▶ [取り組む課題]
(A) 国動協についての文章の「国動協の動管法改正の動きへの対応」から「の動きのあることを察知した.」までを全部書き写し、「動管法」を「動物保護法」に置きかえてください。
(B) 国動協についての文章の続きを、最後の文のあとから書き足してください。

▶ [本文]
国動協の動管法改正の動きへの対応
松田幸久(秋田大学・医・動物実験施設)
1.国動協のプロフィール
国動協(国立大学動物実験施設協議会)は,会員校の施設長,専任教官,事務官及び技官など動物実験施設の運営に携わる職員によって構成された施設の実務について協議するための協議体である.現在,国立大学の医学部や医学系・理学系研究所にある53の動物施設が加盟している.
国動協の目的は国立大学における動物実験の精度と水準の向上を図り,もって医学・薬学・生物学等生命科学における教育及び研究の進展に寄与することである.その目的を達成するために,国動協内に幾つかの委員会が設置されているが,今回の動管法(動物保護法)改正に対応する委員会は動物実験福祉委員会(旧動物実験の在り方調査研究小委員会)である.
2.動管法改正の動きに対するこれまでの取り組み
2月下旬
自民党環境部会内にある「動物の愛護と管理に関する小委員会」が「動物の法律を考える連絡会」から動管法改正に関して意見聴取を行ったとの連絡を受け,動管法改正の動きのあることを察知した.

▶ [記録データ]
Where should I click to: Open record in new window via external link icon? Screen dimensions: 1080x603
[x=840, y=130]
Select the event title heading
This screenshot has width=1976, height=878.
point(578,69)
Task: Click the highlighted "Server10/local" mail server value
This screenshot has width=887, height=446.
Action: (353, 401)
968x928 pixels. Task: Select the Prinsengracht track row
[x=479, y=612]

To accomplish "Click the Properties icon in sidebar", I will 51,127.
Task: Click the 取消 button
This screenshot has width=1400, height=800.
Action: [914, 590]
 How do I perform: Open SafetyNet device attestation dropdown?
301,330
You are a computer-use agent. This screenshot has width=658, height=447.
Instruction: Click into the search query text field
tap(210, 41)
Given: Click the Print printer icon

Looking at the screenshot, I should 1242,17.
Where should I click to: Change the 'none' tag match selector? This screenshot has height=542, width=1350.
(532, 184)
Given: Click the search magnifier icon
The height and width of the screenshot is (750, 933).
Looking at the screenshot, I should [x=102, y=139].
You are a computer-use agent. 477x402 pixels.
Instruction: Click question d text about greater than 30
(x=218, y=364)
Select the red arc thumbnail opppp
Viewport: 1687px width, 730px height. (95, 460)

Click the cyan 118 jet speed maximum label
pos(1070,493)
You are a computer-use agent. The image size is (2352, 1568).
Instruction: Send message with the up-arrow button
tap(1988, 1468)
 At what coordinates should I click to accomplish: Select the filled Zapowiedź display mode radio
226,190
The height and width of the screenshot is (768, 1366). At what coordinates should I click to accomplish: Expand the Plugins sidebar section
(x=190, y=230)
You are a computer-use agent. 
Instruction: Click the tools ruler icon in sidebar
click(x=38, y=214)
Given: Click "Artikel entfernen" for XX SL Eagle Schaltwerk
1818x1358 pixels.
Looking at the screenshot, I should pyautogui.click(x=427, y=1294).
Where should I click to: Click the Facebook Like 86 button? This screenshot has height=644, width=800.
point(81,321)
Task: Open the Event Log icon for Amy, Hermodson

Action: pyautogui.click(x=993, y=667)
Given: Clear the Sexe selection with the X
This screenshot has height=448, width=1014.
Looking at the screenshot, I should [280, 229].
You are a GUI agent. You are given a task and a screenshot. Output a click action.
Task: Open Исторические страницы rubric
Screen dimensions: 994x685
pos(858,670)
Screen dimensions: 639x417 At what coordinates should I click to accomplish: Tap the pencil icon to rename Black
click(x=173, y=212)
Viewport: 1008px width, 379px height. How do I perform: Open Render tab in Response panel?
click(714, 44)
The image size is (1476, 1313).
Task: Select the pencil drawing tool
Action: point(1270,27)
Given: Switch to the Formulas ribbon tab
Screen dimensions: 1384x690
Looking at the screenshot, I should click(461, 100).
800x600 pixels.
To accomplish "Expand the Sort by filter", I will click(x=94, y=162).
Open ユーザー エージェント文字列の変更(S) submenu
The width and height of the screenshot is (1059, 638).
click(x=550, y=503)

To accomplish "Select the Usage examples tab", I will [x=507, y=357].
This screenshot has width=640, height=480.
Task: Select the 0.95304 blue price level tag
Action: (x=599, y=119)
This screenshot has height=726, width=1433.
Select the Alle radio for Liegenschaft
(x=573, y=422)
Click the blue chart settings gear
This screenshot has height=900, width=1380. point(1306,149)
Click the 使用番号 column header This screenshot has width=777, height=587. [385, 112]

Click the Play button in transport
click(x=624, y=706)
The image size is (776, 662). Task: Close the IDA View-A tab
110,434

▶ [課題の答え]
(A)
国動協の動物保護法改正の動きへの対応
松田幸久(秋田大学・医・動物実験施設)
1.国動協のプロフィール
国動協(国立大学動物実験施設協議会)は,会員校の施設長,専任教官,事務官及び技官など動物実験施設の運営に携わる職員によって構成された施設の実務について協議するための協議体である.現在,国立大学の医学部や医学系・理学系研究所にある53の動物施設が加盟している.
国動協の目的は国立大学における動物実験の精度と水準の向上を図り,もって医学・薬学・生物学等生命科学における教育及び研究の進展に寄与することである.その目的を達成するために,国動協内に幾つかの委員会が設置されているが,今回の動物保護法(動物保護法)改正に対応する委員会は動物実験福祉委員会(旧動物実験の在り方調査研究小委員会)である.
2.動物保護法改正の動きに対するこれまでの取り組み
2月下旬
自民党環境部会内にある「動物の愛護と管理に関する小委員会」が「動物の法律を考える連絡会」から動物保護法改正に関して意見聴取を行ったとの連絡を受け,動物保護法改正の動きのあることを察知した.

(B)
5月中旬
国動協の総会(徳島)前日に動物実験の在り方調査研究小委員会(小委員会)を開催し,動管法改正の動きに関する小委員会の取り組みを検討した.
その後のサテライトミーティングにおいて小委員会がこれまでに集めた動管法改正に関する情報を提供し,会員校間で話し合いをもった.
翌日に開催された総会において,動管法改正の動きに対する対応策を小委員会が担当することが正式に決まり,その作業にとりかかった.
7月下旬
「動物の法律を考える連絡会」が主催したシンポジュウム(「動物保護法を考える」)を聴取し,会員校にその内容を紹介した.
10月中旬
「動物の保護及び管理に関する法律改正に対する国立大学動物実験施設協議会の見解」をまとめた.
「動物の愛護と管理に関する小委員会」が最終的なヒアリングとして東京大学,東京医科歯科大学,千葉大学の3医学部長から「動物実験の意義と重要性」に関して意見聴取を行った後,自民党環境部会内(?)に動管法改正のためのプロジェクトチームを設置することが了解されたとの情報を得た.
3.今後の取り組み
動物実験の在り方調査研究小委員会を引き継いだ動物実験福祉委員会の委員には実験動物学の専門家である専任教官だけでなく,動物実験の主体者でもある施設長をも含めた.動管法改正への対応は動物実験福祉委員会において行われることとなるが,新委員会は10月に発足したばかりであるため,今後の対応については現在検討中である.本シンポジウムにおける討論も大いに参考とし,また,関連学会あるいは公私立動物実験施設協議会とも協調して対処していきたい.